Mais mieux que par comparaison, nous avons maintenant par expérience des données beaucoup plus précises en ce qui concerne la possibilité de creuser le tunnel sous-marin.

Les études géologiques qui ont été faites par les géologues des deux pays, les nombreux forages et sondages qui ont été exécutés des deux côtés du détroit lui-même ont complètement éclairci la nature du sol et fait connaître minutieusement la composition de chaque couche et l’agencement des assises entre elles.

Si nous remontons un peu plus loin que l’époque actuelle, nous nous rendrons mieux compte des vicissitudes qu’a subies le détroit du Pas de Calais, pendant les temps géologiques, et nous comprendrons mieux ce qu’il est aujourd’hui et comment il est constitué.

Le détroit, comme le monde lui-même, est loin d’avoir eu dans le passé la physionomie qu’il a actuellement. Il se transforme sans cesse par des actions plus ou moins lentes, mais suffisantes pour que nous en soyons les témoins : nous constatons, par exemple, que le détroit actuel ronge de chaque côté environ 20 mètres par siècle, c’est-à-dire au total 40 mètres environ par siècle.

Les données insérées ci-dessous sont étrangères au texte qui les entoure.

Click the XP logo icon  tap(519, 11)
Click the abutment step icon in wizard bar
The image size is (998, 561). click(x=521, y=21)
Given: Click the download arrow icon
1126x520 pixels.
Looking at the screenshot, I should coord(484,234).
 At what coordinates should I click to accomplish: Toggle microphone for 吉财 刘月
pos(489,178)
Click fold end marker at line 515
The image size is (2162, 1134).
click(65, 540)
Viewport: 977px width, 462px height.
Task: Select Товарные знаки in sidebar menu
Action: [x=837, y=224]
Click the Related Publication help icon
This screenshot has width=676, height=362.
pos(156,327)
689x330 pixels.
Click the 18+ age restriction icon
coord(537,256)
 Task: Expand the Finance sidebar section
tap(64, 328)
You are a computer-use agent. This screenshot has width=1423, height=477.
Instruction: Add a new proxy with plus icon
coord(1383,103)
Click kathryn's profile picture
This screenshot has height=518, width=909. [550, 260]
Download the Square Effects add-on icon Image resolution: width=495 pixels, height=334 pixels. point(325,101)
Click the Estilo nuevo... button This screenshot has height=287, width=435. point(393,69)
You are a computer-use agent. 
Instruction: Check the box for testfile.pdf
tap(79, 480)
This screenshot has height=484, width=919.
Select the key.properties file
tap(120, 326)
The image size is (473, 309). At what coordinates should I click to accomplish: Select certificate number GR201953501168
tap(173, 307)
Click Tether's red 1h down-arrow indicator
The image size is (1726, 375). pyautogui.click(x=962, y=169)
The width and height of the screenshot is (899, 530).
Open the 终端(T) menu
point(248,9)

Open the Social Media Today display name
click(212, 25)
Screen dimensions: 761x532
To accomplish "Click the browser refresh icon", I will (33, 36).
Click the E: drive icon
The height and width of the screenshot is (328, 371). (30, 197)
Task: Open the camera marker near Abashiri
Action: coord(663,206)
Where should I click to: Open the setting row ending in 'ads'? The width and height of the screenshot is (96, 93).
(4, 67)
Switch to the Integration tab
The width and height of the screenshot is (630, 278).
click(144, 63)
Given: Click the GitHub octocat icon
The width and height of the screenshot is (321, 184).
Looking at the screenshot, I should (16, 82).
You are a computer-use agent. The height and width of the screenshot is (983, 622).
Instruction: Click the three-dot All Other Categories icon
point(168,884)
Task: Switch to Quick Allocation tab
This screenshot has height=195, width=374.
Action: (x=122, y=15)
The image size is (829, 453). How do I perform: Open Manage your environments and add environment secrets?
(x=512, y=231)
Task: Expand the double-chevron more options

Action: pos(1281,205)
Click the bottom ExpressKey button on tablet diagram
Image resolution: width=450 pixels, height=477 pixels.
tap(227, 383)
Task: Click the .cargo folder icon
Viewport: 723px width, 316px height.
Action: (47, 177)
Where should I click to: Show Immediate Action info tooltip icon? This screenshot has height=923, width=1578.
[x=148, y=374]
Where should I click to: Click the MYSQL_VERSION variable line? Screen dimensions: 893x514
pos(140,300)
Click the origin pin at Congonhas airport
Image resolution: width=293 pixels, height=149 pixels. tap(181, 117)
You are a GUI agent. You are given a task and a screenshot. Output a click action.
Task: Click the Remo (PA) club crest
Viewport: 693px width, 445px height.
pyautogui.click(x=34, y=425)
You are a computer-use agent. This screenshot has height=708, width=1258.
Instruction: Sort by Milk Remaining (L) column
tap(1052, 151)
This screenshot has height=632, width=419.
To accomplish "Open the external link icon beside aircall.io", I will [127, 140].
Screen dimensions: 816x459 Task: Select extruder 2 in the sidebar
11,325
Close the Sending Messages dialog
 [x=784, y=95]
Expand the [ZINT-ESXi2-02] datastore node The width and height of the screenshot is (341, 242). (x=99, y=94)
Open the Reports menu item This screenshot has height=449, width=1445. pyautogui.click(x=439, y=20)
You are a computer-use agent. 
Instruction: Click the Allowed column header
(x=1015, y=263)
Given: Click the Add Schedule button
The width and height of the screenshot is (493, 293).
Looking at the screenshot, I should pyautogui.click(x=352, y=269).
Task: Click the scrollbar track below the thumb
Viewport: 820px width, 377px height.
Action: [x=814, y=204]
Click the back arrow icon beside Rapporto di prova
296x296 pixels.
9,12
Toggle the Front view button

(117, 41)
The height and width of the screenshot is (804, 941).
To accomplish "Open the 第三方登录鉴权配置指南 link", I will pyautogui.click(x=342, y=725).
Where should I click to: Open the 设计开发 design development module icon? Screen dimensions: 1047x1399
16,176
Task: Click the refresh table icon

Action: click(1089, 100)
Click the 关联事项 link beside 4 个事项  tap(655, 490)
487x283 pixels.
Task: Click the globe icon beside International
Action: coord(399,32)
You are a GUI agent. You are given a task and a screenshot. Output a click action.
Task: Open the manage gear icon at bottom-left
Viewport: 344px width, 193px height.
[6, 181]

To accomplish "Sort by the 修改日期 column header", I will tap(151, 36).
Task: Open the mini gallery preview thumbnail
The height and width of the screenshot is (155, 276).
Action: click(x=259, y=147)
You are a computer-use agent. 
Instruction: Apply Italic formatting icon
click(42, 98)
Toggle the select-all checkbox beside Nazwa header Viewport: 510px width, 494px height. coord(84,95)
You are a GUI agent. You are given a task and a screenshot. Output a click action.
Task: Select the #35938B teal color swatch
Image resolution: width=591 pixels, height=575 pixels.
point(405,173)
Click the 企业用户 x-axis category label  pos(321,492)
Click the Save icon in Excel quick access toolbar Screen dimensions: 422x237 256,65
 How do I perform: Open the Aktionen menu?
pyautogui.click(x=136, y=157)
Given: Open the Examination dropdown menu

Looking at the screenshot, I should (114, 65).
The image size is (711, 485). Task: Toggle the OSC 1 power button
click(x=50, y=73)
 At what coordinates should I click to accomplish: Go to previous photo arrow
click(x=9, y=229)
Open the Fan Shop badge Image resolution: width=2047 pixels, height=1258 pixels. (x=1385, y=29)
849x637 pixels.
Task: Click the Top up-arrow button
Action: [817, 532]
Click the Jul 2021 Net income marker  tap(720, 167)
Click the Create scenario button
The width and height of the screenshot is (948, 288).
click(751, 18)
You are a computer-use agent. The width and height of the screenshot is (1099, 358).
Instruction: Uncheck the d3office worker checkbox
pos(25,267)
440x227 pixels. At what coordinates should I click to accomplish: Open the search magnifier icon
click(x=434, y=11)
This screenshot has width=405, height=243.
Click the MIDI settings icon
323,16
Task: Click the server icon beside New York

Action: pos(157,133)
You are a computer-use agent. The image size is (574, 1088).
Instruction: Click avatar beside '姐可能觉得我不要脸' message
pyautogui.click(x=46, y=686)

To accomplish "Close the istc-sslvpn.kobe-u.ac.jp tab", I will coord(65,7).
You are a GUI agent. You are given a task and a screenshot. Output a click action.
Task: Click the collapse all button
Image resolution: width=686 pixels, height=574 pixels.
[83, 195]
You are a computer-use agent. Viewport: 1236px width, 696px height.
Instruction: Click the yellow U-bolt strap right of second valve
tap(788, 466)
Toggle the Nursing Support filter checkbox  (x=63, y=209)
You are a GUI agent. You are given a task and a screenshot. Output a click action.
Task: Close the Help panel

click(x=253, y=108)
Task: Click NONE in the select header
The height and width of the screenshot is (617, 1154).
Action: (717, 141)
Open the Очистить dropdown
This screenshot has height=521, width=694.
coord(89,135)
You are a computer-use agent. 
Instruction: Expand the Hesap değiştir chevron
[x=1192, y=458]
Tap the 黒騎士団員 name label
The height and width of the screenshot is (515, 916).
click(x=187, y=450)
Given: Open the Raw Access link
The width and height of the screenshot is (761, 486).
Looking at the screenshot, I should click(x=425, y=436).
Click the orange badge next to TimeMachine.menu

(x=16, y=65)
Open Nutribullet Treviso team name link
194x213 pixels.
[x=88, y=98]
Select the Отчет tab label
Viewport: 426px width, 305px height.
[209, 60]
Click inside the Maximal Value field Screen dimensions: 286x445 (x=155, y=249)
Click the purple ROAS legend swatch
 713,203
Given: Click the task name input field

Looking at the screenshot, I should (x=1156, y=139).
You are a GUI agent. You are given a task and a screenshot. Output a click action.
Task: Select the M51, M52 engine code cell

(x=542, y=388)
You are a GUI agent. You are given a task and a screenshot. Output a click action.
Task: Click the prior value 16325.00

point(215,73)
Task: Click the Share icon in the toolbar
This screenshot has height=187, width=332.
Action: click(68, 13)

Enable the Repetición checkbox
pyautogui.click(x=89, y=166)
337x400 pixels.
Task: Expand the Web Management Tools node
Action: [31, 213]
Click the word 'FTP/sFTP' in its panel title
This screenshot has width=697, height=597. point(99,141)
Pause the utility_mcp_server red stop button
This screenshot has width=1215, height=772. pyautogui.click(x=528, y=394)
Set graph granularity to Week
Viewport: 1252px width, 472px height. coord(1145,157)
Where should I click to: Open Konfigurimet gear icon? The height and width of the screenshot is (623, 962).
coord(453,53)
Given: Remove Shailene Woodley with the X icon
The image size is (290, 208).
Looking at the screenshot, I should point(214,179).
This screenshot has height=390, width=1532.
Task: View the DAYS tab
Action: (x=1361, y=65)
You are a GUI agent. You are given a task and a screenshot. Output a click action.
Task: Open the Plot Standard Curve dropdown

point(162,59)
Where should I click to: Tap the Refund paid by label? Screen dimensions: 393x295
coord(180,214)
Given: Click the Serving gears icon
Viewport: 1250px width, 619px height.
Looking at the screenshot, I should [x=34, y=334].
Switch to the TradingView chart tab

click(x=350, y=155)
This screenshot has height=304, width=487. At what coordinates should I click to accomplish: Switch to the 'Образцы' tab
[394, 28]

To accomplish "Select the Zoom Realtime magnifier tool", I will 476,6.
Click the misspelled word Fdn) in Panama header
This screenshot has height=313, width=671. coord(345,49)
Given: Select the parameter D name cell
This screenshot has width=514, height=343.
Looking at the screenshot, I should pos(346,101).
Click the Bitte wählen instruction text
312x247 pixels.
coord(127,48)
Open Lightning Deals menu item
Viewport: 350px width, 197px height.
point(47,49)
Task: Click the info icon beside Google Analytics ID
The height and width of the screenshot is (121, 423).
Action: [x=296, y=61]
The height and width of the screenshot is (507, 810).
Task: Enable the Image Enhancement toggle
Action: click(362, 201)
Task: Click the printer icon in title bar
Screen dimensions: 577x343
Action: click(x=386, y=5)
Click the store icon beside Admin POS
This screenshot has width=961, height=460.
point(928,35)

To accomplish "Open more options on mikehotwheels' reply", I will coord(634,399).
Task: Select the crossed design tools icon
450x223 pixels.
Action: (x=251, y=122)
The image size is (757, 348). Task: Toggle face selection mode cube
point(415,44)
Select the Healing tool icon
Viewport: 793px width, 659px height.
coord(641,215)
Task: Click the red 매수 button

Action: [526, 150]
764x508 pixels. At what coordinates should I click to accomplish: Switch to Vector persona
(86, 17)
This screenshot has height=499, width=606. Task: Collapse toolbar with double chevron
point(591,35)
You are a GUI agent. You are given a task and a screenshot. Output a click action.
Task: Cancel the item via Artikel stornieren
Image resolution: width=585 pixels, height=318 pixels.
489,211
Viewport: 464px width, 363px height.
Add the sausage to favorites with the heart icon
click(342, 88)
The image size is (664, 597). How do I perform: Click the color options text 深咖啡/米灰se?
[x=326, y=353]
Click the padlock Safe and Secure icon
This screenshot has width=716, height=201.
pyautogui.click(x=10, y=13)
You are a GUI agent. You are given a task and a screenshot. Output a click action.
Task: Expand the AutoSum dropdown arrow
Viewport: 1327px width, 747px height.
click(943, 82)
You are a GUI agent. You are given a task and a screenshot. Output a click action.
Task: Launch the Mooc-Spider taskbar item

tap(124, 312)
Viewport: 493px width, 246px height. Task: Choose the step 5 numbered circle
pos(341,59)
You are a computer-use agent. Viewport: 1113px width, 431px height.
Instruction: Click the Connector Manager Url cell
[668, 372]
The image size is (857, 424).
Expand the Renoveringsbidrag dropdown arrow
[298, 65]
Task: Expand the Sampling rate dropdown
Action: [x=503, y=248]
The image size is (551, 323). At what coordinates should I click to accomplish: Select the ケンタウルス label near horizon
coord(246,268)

A l’origine et sans remonter au delà de l’époque géologique qu’on appelle l’époque crétacique, c’est-à-dire l’époque de la couche de craie dans laquelle les études actuelles indiquent qu’il faut placer le tunnel, la région du détroit était toute différente de ce qu’elle est aujourd’hui. Une mer, qu’on appelle la mer cénomanienne, couvrait tout le Sud-Est de l’Angleterre, tout le Nord de la France jusque bien au delà de Paris et du Mans ; seule une partie du Cotentin et le pays de Galles émergeaient, ainsi que le massif de l’Ardenne et la Belgique qui ne s’était pas encore affaissée.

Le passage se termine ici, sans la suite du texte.